Moving further down the ethical spectrum there is a wide range of competitive negotiation behavior. Being clear means that you don’t engage in it even if it might be expedient, with very few exceptions as discussed below. You don’t use clever words to say things that might sound good, but are so vague or incomplete as to be almost meaningless. That, unfortunately, is the tactic of many politicians and what might be called “lawyer talk.” You hear it every day—big broad statements or carefully hedged positions, couched in opinion but sounding like fact; persuasive statistics that appear to support a conclusion, but which have a questionable basis in reality. Statements that might, if they are carefully parsed, technically be true, but which imply something that is not true. Tactics of debate and rhetoric that seek to shade, hide, and obfuscate the truth. Anytime you are trying to persuade others, hoping that they will believe something that you know is not based in reality and which omits facts that, if made clear, would cast things in a very different light, you are manipulating and coercing them. That’s not relational. Coercion is force and an abuse of power as we will discuss ahead in connection with being kind.

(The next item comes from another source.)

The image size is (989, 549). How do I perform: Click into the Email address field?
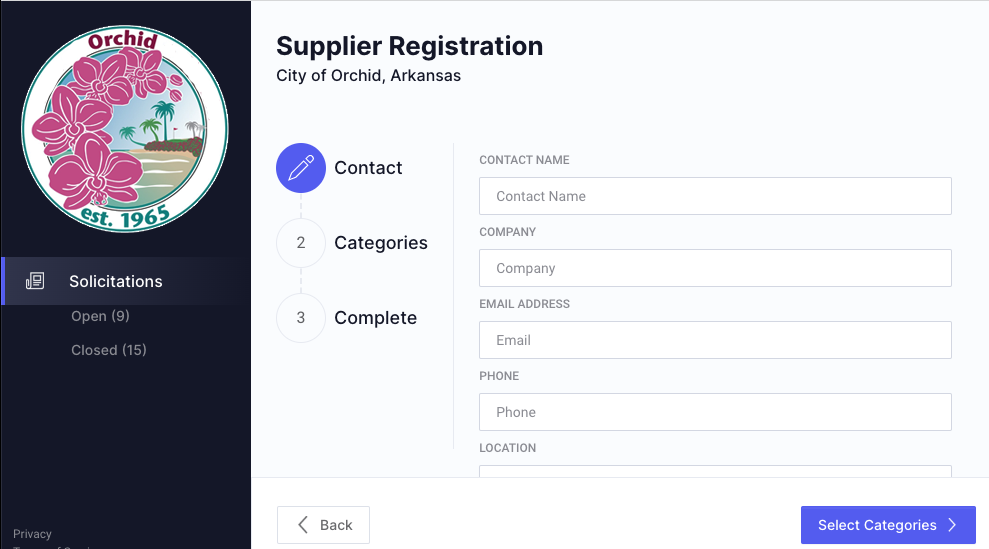[715, 340]
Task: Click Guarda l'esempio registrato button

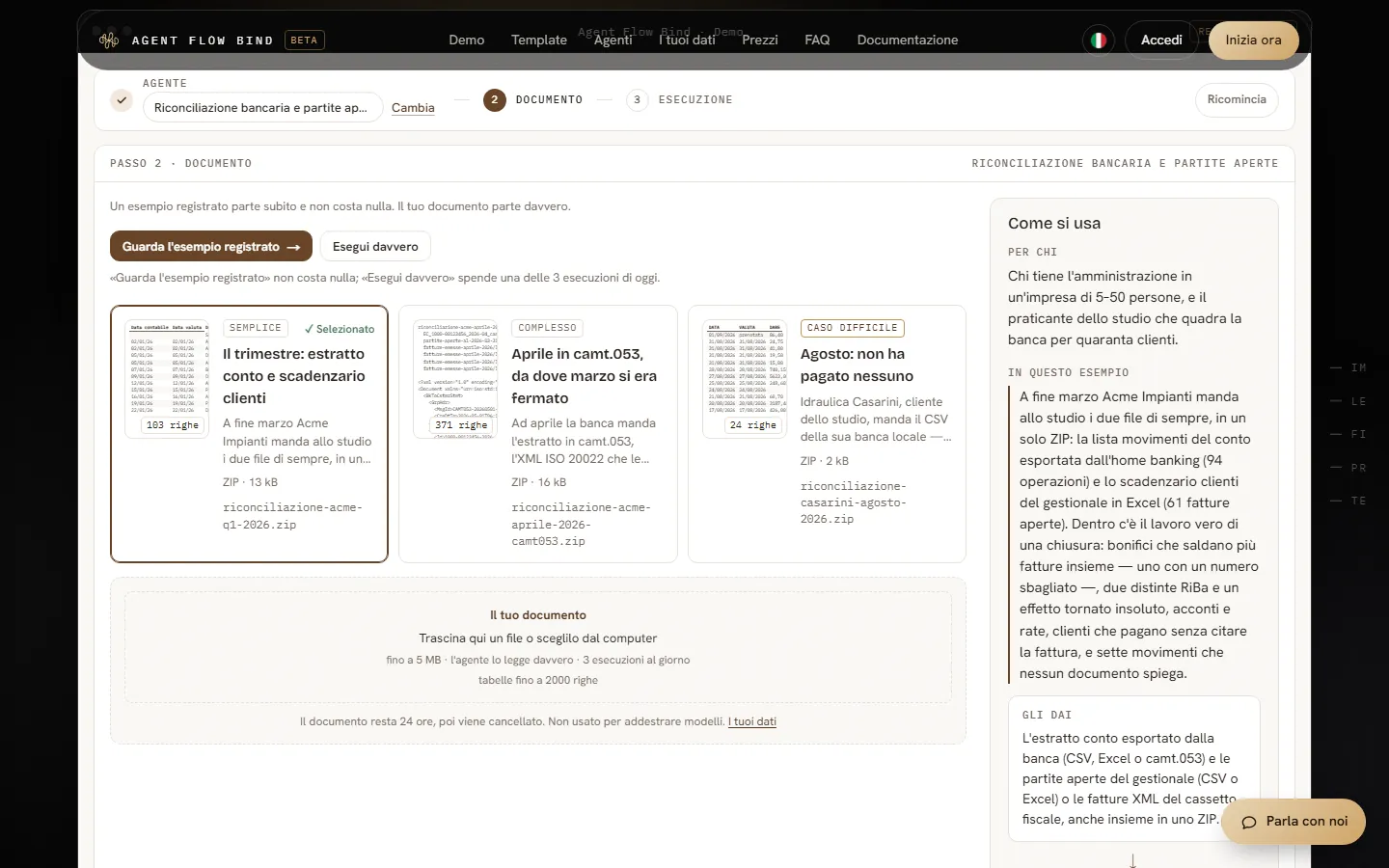Action: [x=211, y=247]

Likewise, you don’t make exaggerated claims with the idea that your exaggeration is so obvious that it can’t be taken seriously. This is referred to as “puffing” and even if it might be considered harmless or even expected in a negotiation, it seeks to influence the behavior of another person with information that is not true. They do not know where the truth stops and the exaggeration begins in your statement. The same holds true with bluffing, false threats, sarcasm, and deception related to your bottom line.
Once you go down the path of deception, you have broken your relation to the other person. You are no longer in the realm of quality interaction and dialogue and you are headed for a crisis in your interaction with them. Which leads us to the next reason for being clear—in the end, it is not only better for them if you are clear, it is also better for you.
Being Clear Is a Better Way for You
Practicing deception often does more harm to you than it does to the person you seek to deceive. It may seem to give you an advantage in the short run, helping you get something that you want, but at a high cost. Once you deceive, you have walked the plank. You have put the noose on your own neck. First, there is damage to your own personal sense of integrity. As a winner, you view yourself as a person who is worthy of respect. When you deceive others, you risk losing your self-respect. You look in the mirror and see a person you don’t like.
Maybe you don’t care. Maybe you feel that your behavior is justified because “everybody does it,” or it is “how the game is played,” or it is for a “higher, more important, purpose.” Perhaps you feel that you have the power to deceive others because there is nothing they can do about it. But think about what the falsehood does to you. Now you have to be very careful about how you deal with the other person. You may have to weave deception on top of your deception in order to prevent discovery of the original falsehood. Lies beget lies as they say. You need to keep track of what you have represented to the other person, how it differs from reality, and how you can ensure it is not discovered. You have to keep track of the other deceits you have to put forth in order to prop up the first deceit. It is usually a losing battle, especially if you deal with the person often and the falsehood is about something important. In the very least you have to exert great energy being very careful about your misrepresentations, very clever to make sure that they are statements that can’t be verified. It’s time consuming. It’s stressful. Is it really worth it?
What if the falsehood is discovered? You have done great damage to your reputation. You now have a person who no longer trusts you and who will deal with you differently going forward. You need to do a lot of repair work to put the relationship back on track. You will need forgiveness, and their kindness might not extend far enough for them to offer that to you. The relationship may be broken forever as the other simply chooses no longer to associate with you. That can be devastating in personal contexts like family and marital relations. In commerce, you probably have lost a customer or a vendor. They are likely to move on to the next person they can do business with. And there are usually others who are also adversely impacted by the deceit, breach of trust, and resulting fracture. Each loss weakens the strength of the system, whether that is the family, the enterprise, or the community.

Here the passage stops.